The ride was almost set for demolition when the Pleasure beach was sold to the Thompson family. To their credit, they chose not to do this, but to extend and enhance the ride, maintaining the nostalgic history associated with designer John Miller. They employed the expertise of Charles Paige, who was designing the new Grand National ride, to update the dipper.
From the opening of the new modernist, stylised Big Dipper in 1936 until fire closed it down in 1953, the ride experienced remarkable popularity. There is something special about the way Blackpool locals seek always to include heritage in their attractions, while offering the very latest entertainment and pleasure rides.

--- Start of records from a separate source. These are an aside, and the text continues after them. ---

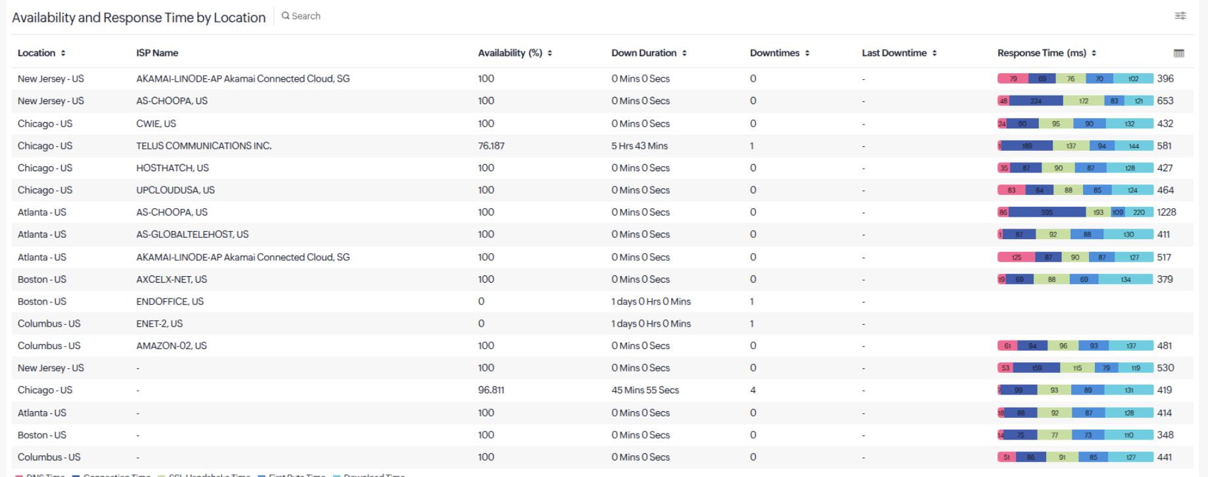
Task: Click the 595 connection time bar segment
Action: tap(1047, 212)
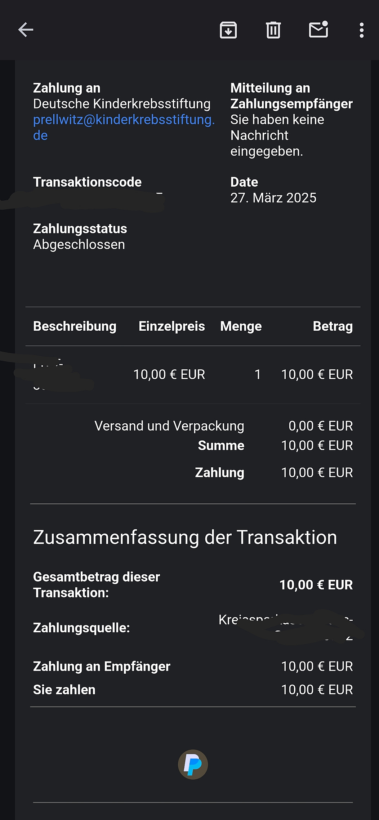The image size is (379, 820).
Task: Tap the date 27. März 2025
Action: 273,198
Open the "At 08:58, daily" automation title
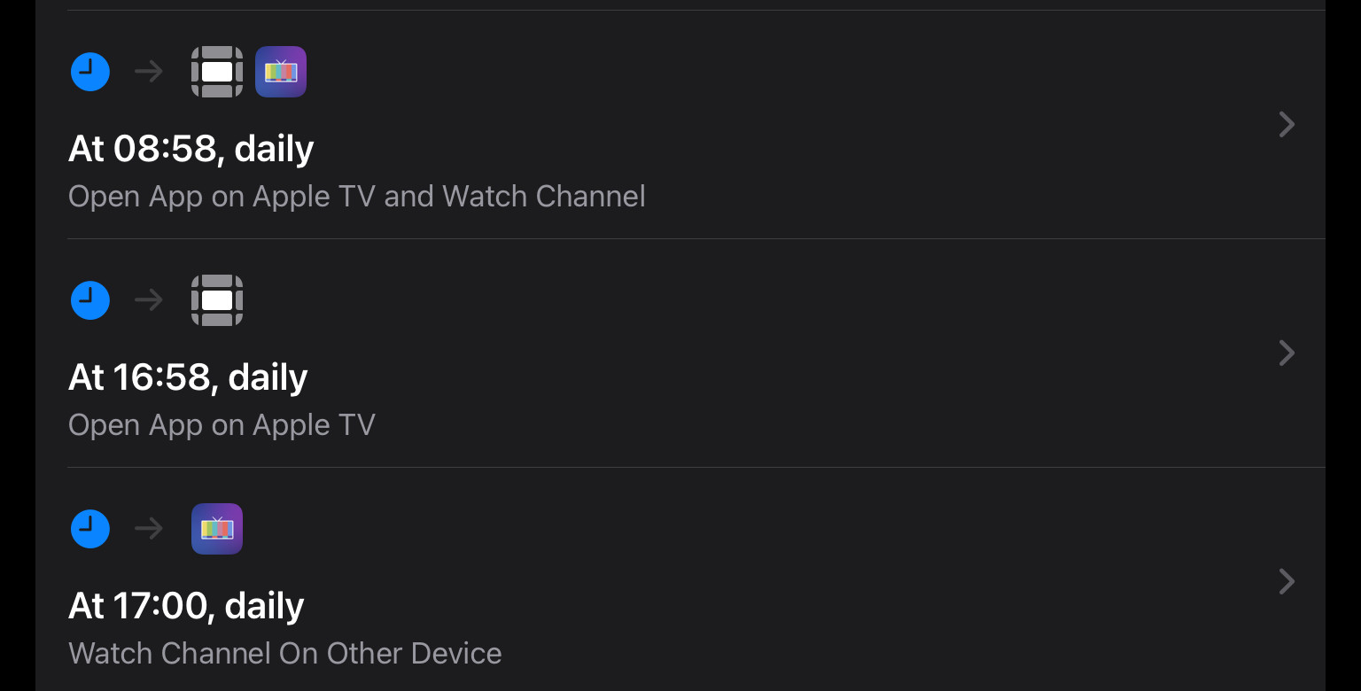Image resolution: width=1361 pixels, height=691 pixels. click(191, 149)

Repaired and ready to roar again, The Blackpool Big Dipper has continued to thrill visitors since the 1950s. It is interesting to note that the term ‘big dipper’ has become a generic expression for all rollercoasters, yet when John Miller gave his coasters their names, the term was not a general reference. The Big Dipper earned that title, as Miller’s upstop wheels, which allowed much sharper drops and dips, became the most important aspect for all future rollercoaster designs.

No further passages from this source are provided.